Sul possibile accordo per il cessate il fuoco nella Striscia di Gaza, basato sulla nuova proposta americana e subito accettato da Israele, sembra essere già calato il sipario. Un alto funzionario di Hamas ha dichiarato alla BBC che il gruppo palestinese sta attualmente “valutando la proposta”, ma che molto probabilmente la respingerà, in quanto “non soddisfa nessuna delle richieste formulate” dal movimento, a partire dall’assenza di un impegno concreto per porre definitivamente “fine al conflitto”. Il timore è che, una volta liberati gli ostaggi, Israele possa riprendere le ostilità.
Parole che non sorprendono, anche perché l’accordo proposto dall’inviato speciale degli Stati Uniti per il Medio Oriente, Steve Witkoff, prevedeva 60 giorni di tregua e la liberazione di un centinaio di detenuti palestinesi, in cambio del rilascio di 10 ostaggi vivi e della restituzione di 18 salme. Una bozza che menzionava vagamente anche i futuri negoziati, ma senza prevedere impegni vincolanti.
Una proposta accolta favorevolmente dal primo ministro israeliano Benjamin Netanyahu, ben consapevole che Hamas non avrebbe potuto far altro che rifiutarla. In questo modo, Israele avrebbe potuto comunque mostrarsi “disponibile al dialogo” davanti alla comunità internazionale.
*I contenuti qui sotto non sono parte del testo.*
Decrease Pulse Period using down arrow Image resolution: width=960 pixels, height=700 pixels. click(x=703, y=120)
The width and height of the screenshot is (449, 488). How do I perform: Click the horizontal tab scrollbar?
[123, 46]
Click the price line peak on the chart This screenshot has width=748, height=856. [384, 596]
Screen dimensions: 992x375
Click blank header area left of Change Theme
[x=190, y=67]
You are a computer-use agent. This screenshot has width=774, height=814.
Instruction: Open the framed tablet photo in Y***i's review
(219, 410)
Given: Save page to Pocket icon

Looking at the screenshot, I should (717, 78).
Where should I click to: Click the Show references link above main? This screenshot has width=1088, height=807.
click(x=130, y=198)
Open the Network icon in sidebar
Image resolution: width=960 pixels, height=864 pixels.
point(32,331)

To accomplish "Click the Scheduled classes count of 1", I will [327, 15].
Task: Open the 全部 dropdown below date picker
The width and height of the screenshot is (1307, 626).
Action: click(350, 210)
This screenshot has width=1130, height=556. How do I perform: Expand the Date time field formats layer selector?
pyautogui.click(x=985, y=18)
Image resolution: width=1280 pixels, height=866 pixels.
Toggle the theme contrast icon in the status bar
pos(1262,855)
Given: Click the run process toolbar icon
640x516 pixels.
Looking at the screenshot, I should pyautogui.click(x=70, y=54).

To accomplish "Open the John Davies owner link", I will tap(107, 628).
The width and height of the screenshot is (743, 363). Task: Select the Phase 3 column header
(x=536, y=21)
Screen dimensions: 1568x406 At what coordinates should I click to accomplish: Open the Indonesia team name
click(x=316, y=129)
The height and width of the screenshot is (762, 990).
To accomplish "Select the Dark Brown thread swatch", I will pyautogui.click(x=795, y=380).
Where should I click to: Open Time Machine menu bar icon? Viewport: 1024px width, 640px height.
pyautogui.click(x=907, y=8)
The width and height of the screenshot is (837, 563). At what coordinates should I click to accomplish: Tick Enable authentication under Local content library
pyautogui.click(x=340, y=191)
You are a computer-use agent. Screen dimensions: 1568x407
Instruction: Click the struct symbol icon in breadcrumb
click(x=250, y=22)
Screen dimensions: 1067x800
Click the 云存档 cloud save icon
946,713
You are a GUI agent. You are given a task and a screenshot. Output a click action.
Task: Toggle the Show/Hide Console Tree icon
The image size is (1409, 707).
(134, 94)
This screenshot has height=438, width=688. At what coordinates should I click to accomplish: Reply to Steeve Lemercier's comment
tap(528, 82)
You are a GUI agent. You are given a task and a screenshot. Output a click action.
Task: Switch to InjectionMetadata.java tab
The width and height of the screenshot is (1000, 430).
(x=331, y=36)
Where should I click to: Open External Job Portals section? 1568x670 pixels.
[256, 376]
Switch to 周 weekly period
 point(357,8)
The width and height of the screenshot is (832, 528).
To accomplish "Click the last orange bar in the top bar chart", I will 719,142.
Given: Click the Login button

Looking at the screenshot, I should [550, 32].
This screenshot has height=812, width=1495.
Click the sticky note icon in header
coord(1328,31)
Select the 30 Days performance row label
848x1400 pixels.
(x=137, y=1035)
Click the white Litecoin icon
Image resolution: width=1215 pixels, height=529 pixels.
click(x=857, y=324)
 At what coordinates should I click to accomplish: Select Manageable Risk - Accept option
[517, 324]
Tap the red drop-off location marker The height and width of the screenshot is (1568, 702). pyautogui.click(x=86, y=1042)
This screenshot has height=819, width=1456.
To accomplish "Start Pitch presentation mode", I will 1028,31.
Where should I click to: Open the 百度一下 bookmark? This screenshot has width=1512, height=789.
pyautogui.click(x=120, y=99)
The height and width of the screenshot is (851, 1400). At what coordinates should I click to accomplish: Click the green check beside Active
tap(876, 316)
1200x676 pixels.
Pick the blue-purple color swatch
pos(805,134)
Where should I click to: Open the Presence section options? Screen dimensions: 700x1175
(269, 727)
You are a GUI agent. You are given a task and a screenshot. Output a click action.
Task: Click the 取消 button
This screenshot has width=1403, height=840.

L’estrema destra rilancia: “Entrare a Gaza con tutte le forze”
Con il più che probabile fallimento dei negoziati, l’estrema destra israeliana ha colto l’occasione per accusare Hamas di voler proseguire la guerra. Il ministro per la Sicurezza nazionale, Itamar Ben-Gvir, leader dell’ala sovranista, ha rivolto un appello diretto a Netanyahu: “Signor Primo Ministro, dopo che Hamas ha nuovamente respinto la proposta di accordo, non ci sono più scuse per continuare questa stagnazione a Gaza. Abbiamo già perso abbastanza occasioni. È ora di entrare con tutte le nostre forze”.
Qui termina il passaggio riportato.